Executive Summary

This report is a course project within the Statistical Inference Course on the Data Science Specialization by Johns Hopkins University on Coursera.

The project consists of two parts:

Part 1: Simulation Exercise Instructions

In this project you will investigate the exponential distribution in R and compare it with the Central Limit Theorem. The exponential distribution can be simulated in R with rexp(n, lambda) where lambda is the rate parameter. The mean of exponential distribution is 1/lambda and the standard deviation is also 1/lambda. Set lambda = 0.2 for all of the simulations. You will investigate the distribution of averages of 40 exponentials. Note that you will need to do a thousand simulations.

1.- Show the sample mean and compare it to the theoretical mean of the distribution.

Simulation Run

# Constants
lambda <- 0.2 ; n = 40 ; sim = 1000

# Set seed to create reproducibility
set.seed(12345)

# Simulation
Exp_Sim <- matrix(rexp(sim*n, lambda), nrow = sim, ncol = n)
Exp_Mean <- apply(Exp_Sim, 1, mean)

### Work to do
Reproduce word for word the part of the exponential simulation report running from "Part 1: Simulation" up to and including "a thousand simulations.".

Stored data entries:

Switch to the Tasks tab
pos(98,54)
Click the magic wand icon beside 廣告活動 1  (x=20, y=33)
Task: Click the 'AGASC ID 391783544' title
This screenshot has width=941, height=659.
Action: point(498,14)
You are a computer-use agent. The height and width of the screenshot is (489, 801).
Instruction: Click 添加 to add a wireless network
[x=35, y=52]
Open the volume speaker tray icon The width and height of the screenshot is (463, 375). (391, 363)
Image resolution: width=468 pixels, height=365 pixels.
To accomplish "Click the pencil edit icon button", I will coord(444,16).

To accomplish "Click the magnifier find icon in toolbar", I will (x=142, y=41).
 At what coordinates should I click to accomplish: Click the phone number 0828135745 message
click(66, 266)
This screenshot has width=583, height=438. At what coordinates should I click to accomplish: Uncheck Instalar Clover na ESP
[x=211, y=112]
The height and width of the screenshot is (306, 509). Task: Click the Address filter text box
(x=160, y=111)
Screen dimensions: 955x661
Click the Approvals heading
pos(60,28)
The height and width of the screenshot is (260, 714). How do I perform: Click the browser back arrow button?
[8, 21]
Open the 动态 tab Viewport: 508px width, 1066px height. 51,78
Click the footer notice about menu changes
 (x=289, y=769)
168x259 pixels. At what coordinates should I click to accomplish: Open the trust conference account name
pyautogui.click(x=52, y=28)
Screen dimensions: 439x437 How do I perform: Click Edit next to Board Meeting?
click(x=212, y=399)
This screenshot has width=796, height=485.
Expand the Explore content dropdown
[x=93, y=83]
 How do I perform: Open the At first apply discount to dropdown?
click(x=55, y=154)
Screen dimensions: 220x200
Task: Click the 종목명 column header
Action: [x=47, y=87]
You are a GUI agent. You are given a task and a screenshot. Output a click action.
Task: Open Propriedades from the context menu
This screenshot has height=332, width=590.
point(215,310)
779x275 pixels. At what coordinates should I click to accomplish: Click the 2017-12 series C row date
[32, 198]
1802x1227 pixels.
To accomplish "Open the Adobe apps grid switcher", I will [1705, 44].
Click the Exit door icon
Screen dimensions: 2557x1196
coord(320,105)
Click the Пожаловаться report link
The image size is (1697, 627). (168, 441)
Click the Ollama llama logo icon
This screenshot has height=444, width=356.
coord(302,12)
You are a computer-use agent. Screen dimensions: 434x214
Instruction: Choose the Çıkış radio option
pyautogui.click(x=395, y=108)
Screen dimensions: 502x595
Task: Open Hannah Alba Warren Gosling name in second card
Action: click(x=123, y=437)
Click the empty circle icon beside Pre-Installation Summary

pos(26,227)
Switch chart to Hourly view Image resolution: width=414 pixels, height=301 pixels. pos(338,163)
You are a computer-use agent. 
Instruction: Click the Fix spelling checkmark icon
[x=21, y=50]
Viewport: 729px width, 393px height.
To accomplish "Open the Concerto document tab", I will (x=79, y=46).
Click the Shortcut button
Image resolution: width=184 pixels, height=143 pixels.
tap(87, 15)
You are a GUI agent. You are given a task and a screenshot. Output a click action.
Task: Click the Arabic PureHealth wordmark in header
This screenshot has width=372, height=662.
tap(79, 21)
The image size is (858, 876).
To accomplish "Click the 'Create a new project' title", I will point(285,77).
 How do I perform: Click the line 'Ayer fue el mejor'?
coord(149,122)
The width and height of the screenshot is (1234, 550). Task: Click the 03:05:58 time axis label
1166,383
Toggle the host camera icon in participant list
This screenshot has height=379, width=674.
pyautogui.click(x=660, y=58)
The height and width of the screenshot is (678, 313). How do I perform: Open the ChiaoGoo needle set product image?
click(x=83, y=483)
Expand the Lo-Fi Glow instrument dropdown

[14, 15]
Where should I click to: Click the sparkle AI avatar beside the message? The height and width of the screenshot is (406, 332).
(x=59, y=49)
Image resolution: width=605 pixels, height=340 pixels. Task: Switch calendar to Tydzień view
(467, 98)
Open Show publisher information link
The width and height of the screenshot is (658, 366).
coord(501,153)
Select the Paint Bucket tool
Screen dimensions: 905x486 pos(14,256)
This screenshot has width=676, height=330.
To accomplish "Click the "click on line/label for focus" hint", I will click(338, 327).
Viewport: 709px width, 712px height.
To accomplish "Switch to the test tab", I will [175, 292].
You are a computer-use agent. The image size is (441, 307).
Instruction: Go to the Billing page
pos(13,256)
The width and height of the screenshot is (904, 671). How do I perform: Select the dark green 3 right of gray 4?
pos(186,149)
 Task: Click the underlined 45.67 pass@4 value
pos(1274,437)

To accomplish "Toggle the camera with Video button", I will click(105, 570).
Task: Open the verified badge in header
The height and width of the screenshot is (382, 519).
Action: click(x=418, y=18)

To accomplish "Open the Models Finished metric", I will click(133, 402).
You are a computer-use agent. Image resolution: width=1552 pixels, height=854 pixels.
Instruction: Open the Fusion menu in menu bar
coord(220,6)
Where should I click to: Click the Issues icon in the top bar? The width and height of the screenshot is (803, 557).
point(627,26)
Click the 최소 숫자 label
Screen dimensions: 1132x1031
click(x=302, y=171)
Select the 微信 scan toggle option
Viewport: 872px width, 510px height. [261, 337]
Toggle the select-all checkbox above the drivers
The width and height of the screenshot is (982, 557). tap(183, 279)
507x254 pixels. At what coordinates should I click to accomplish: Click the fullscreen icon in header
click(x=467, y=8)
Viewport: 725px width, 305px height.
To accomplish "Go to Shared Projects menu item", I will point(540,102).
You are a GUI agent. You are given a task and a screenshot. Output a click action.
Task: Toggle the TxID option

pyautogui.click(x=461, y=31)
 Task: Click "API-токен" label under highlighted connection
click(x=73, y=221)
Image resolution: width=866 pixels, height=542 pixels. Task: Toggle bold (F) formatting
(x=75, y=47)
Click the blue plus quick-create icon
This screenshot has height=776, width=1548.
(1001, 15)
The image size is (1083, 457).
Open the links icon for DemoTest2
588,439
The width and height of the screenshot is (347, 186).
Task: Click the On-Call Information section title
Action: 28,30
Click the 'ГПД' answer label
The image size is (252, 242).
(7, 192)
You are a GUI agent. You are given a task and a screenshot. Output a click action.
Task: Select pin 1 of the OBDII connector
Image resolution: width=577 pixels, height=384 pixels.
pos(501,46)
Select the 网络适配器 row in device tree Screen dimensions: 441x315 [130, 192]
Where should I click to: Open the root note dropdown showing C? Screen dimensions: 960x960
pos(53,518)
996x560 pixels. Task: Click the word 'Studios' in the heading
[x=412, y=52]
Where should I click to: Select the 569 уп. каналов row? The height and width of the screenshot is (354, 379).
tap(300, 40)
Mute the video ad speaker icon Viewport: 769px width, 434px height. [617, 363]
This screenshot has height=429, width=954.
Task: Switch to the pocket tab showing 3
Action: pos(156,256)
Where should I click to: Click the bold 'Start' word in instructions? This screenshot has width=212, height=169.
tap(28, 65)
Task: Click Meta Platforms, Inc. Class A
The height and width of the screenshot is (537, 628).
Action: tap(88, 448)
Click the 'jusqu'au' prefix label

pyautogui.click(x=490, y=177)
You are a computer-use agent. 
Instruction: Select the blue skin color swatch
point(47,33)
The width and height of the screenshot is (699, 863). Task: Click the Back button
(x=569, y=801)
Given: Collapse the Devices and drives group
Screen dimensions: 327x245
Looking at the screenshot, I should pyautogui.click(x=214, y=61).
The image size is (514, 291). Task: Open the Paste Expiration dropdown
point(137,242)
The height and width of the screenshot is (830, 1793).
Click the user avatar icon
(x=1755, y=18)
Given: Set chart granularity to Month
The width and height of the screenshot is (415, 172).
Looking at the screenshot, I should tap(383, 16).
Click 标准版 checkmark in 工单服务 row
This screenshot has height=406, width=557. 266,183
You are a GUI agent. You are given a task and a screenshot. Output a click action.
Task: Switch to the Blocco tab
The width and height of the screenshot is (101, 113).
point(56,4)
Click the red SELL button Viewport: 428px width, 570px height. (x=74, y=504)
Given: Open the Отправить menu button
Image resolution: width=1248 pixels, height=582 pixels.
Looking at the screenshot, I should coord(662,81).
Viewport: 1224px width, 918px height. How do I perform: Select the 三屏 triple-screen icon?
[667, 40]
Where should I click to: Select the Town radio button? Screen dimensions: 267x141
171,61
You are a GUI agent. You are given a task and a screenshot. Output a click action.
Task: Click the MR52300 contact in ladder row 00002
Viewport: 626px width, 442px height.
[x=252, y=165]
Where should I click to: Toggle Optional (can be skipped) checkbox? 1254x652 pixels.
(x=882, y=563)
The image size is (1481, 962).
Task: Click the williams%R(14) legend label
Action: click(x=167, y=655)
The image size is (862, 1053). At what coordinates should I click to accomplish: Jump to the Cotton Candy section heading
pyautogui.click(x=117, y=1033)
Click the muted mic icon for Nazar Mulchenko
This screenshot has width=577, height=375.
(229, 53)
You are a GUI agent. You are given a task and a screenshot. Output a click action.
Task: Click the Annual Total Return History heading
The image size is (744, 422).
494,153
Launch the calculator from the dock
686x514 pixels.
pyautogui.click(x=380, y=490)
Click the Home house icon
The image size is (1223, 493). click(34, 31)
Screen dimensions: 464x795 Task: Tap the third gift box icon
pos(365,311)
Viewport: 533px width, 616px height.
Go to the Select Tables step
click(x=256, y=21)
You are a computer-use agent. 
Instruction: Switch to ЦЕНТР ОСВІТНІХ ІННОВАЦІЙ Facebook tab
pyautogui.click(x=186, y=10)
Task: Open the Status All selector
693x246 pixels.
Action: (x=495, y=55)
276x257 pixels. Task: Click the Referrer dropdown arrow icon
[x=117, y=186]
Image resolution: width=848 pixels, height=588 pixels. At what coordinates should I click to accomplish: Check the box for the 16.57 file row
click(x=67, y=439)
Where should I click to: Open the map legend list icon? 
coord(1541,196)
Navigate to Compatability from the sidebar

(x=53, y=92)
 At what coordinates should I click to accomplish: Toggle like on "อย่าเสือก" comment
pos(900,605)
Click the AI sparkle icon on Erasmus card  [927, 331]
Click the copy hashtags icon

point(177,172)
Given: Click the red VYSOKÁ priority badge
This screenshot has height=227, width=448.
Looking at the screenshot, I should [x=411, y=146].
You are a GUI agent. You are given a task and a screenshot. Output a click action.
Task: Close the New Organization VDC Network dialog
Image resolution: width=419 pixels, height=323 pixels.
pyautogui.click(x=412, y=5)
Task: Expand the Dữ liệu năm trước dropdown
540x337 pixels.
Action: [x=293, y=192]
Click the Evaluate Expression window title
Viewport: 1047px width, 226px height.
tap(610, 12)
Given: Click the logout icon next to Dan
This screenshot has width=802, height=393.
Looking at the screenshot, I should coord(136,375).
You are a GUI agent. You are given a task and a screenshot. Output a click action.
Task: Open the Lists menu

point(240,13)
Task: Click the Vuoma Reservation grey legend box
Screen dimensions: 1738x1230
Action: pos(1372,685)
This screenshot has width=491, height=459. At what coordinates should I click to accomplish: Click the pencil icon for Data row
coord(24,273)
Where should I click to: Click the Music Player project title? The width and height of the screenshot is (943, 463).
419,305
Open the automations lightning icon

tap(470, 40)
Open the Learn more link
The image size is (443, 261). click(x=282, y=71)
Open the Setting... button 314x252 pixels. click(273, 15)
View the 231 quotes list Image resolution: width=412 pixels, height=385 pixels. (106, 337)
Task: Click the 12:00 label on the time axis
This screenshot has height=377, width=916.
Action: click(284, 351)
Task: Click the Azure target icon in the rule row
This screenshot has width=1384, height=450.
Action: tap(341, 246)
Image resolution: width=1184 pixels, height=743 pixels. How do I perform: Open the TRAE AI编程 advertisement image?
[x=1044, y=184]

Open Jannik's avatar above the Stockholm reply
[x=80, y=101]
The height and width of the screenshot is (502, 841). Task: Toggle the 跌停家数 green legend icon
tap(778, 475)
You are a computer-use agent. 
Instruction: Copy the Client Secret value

### Final result
Part 1: Simulation Exercise Instructions

In this project you will investigate the exponential distribution in R and compare it with the Central Limit Theorem. The exponential distribution can be simulated in R with rexp(n, lambda) where lambda is the rate parameter. The mean of exponential distribution is 1/lambda and the standard deviation is also 1/lambda. Set lambda = 0.2 for all of the simulations. You will investigate the distribution of averages of 40 exponentials. Note that you will need to do a thousand simulations.